#### SOURCE TEXT ####

OSOceanAcoustics / echodataflow

Orchestrated sonar data processing workflow
https://echodataflow.readthedocs.io/en/latest/
MIT License
4 stars 1 forks source link

Config specifications #3

Closed lsetiawan closed 1 year ago

lsetiawan commented 1 year ago

Overview

In order to be able to pass in specifications for the underlying processing after stage 0, there needs to be a mechanism to do so. https://github.com/OSOceanAcoustics/echopype/pull/817 has the proposed subpackages, so below are the proposed specifications that can happen:

Spec

name: (str) Name of the full pipeline must be unique
sonar_model: (str) The sonar model, can only be the available ones in echopype
raw_regex: (str) The regular expression of the pattern for raw files
args: # input arguments for raw files
  urlpath: (str) urlpath to the input raw file... can be a jinja template where the values retrieved form parameters below
  parameters: {} # (dict) Set default parameter values as found in urlpath
  storage_options: {} # (dict) fsspec filesystem storage options for the source
  transect: # **Optional** field, if exists it indicates that converted files should be organized by transect (yyyy/transect)

#### SUPPLIED RECORDS ####

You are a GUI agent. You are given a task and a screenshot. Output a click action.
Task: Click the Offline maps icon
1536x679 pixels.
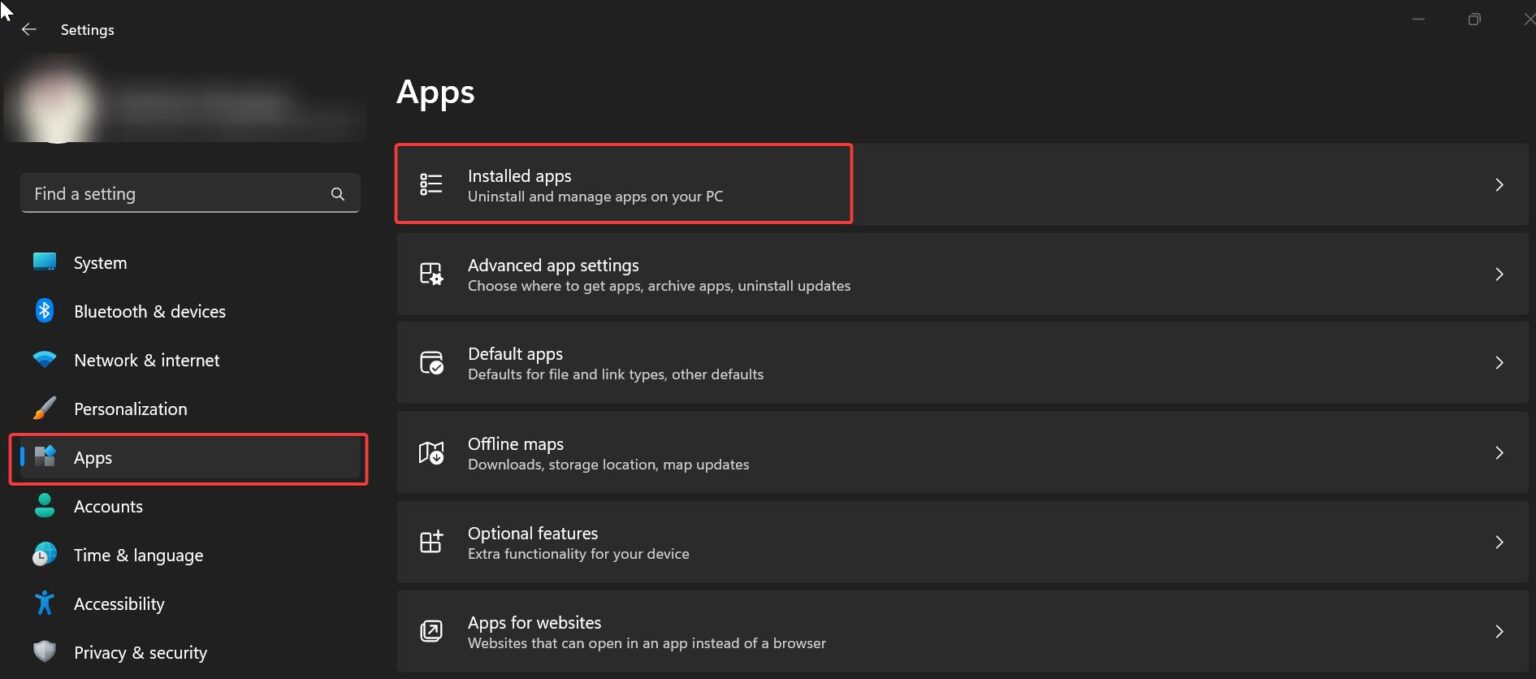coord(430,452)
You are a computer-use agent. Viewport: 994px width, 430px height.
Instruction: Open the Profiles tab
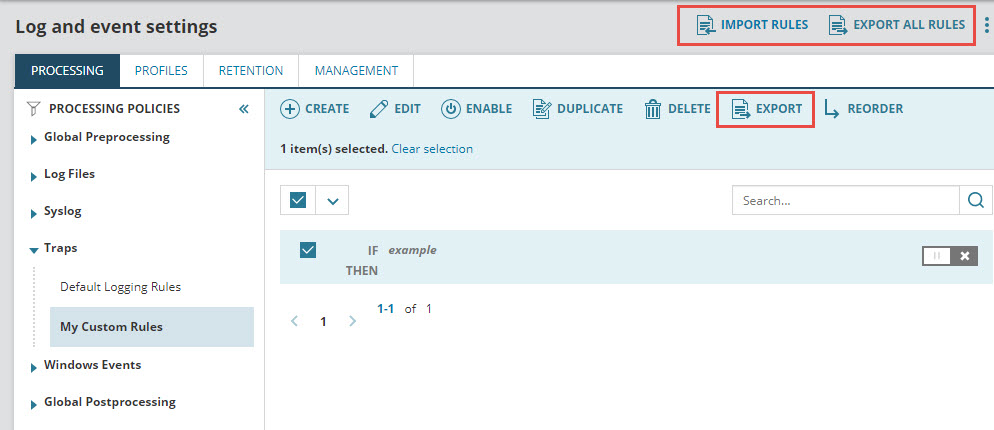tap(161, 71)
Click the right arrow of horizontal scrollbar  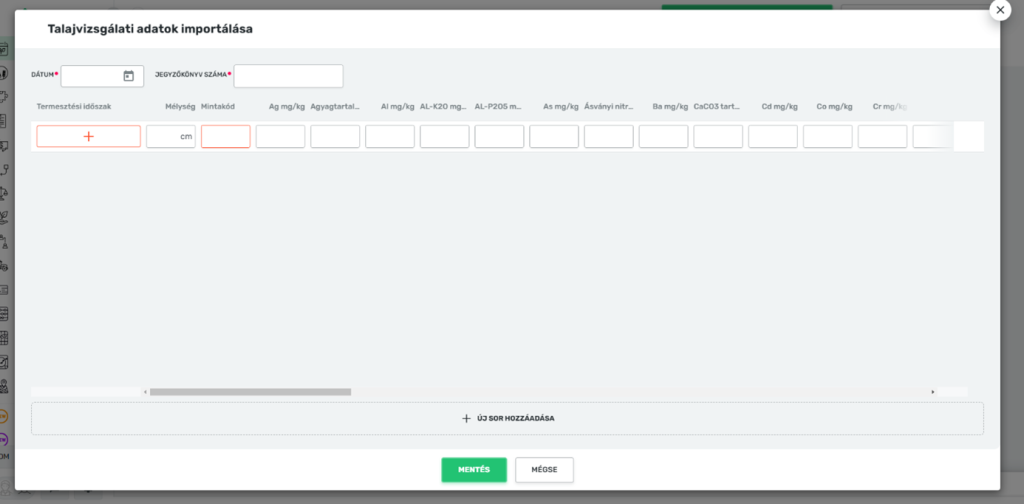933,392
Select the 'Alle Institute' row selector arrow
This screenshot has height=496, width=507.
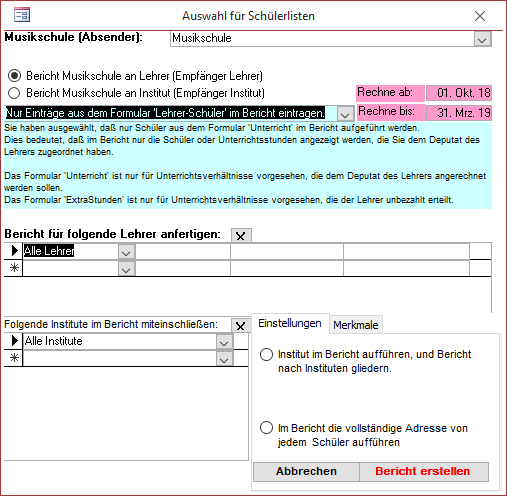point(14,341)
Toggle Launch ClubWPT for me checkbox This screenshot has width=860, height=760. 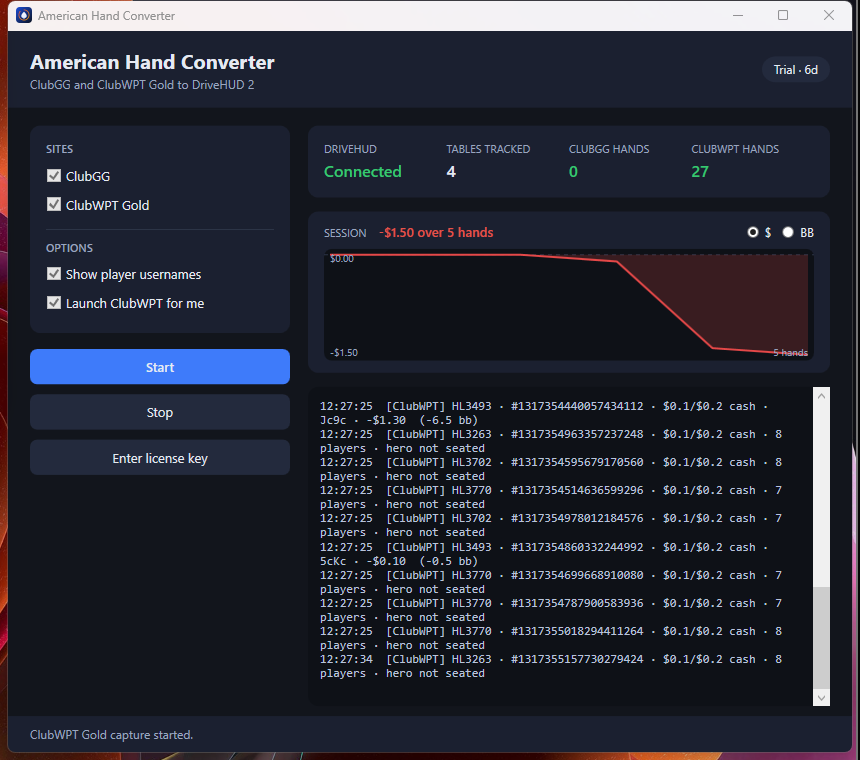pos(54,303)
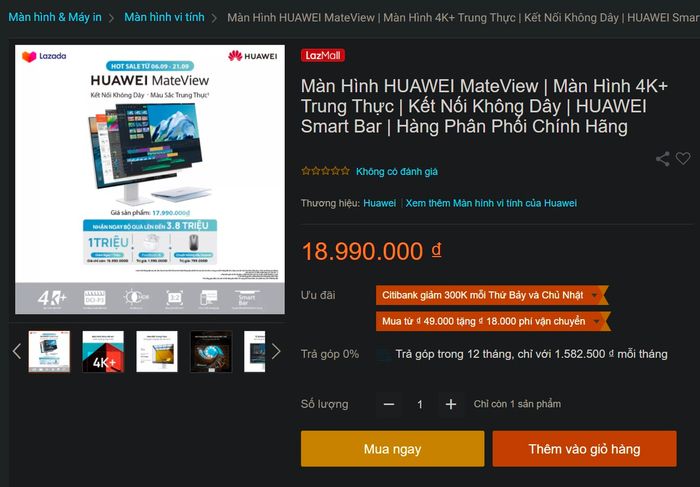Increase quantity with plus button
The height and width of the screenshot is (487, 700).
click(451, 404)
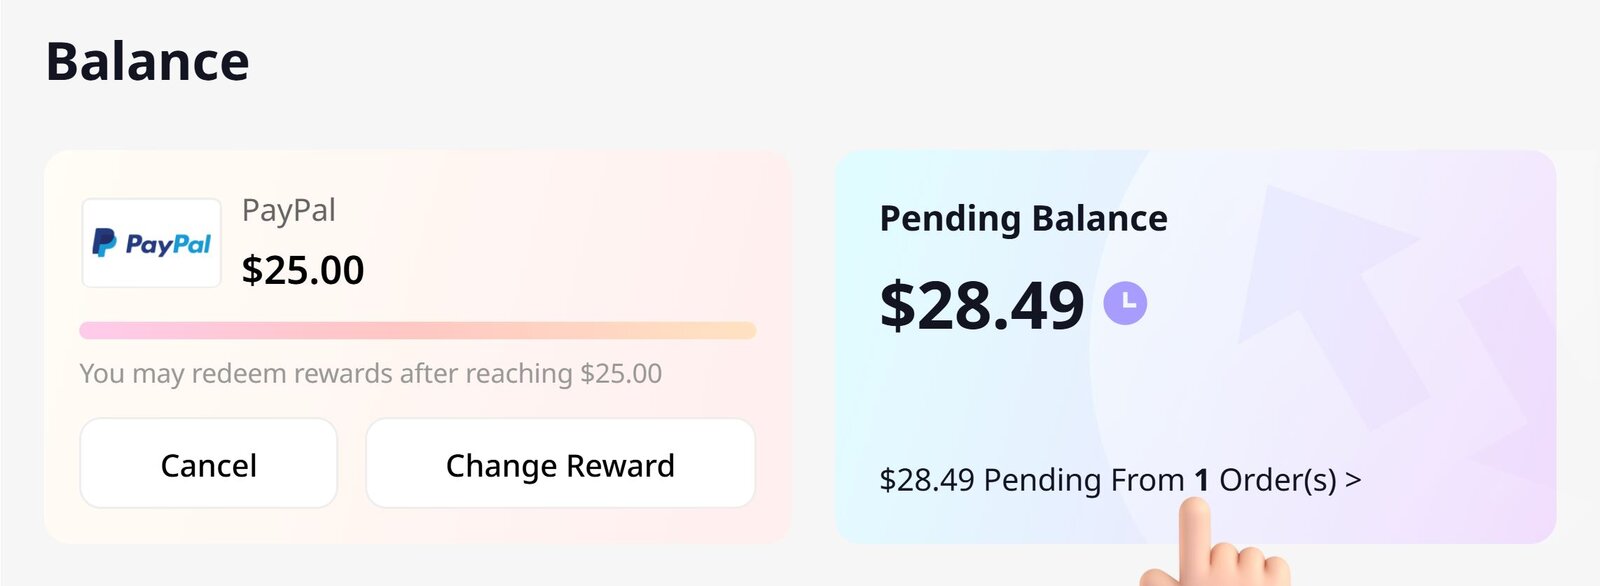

####

## EXERCISE TASKS
1 - List every key in the config specifications issue that is marked as a (str) value.
2 - Using the config specifications issue, state whether each statement agrees with it, answering yes or no and quoting the deciding words: (a) The sonar_model may name any sonar model, including ones outside echopype. (b) The name of the full pipeline must be unique. (c) The transect field is required.
3 - Carry the config specifications issue forward from its final line.

## TASK RESULTS
1 - name, sonar_model, raw_regex, urlpath

2 -
(a) No: "can only be the available ones in echopype"
(b) Yes: "Name of the full pipeline must be unique"
(c) No: "**Optional** field"

3 -
    file: (str) urlpath to transect files
    storage_options: {} # (dict) fsspec filesystem storage options for the transect files
output:
  urlpath: (str) The urlpath to the output converted raw file
  storage_options: {} # (dict) fsspec filesystem storage options for the output where files will be stored
  overwrite: (bool) Flag to allow for overwriting or not

# Below are echopype specifications, if not provided will be using defaults
echopype:
  consolidate:
    add_location: {}
    add_splitbeam_angle: {}
  calibrate:
    compute_Sv:
      env_params: {}
      cal_params: {}
      waveform_mode: {}
    compute_TS: {}
  filter:
    median: {}
    conv: {}
    remove_noise: {}
    noise:
      estimate_noise: {}
      mean_bkg: {}
      spike: {}
  unify:
    compute_MVBS: {}
    compute_MVBS_index_binning: {}
    regrid_Sv: {}
  mask:
    from_Sv:
      freq_diff: {}
    from_labels:
      boundary: {}
      region: {}
  metrics:
    summary statistics: {}
    compute_NASC: {}
Sohambutala commented 1 year ago

Closing this, since this is linked with [Separating Dataset and Pipeline configuration yaml files] (https://github.com/OSOceanAcoustics/echoflow/issues/11)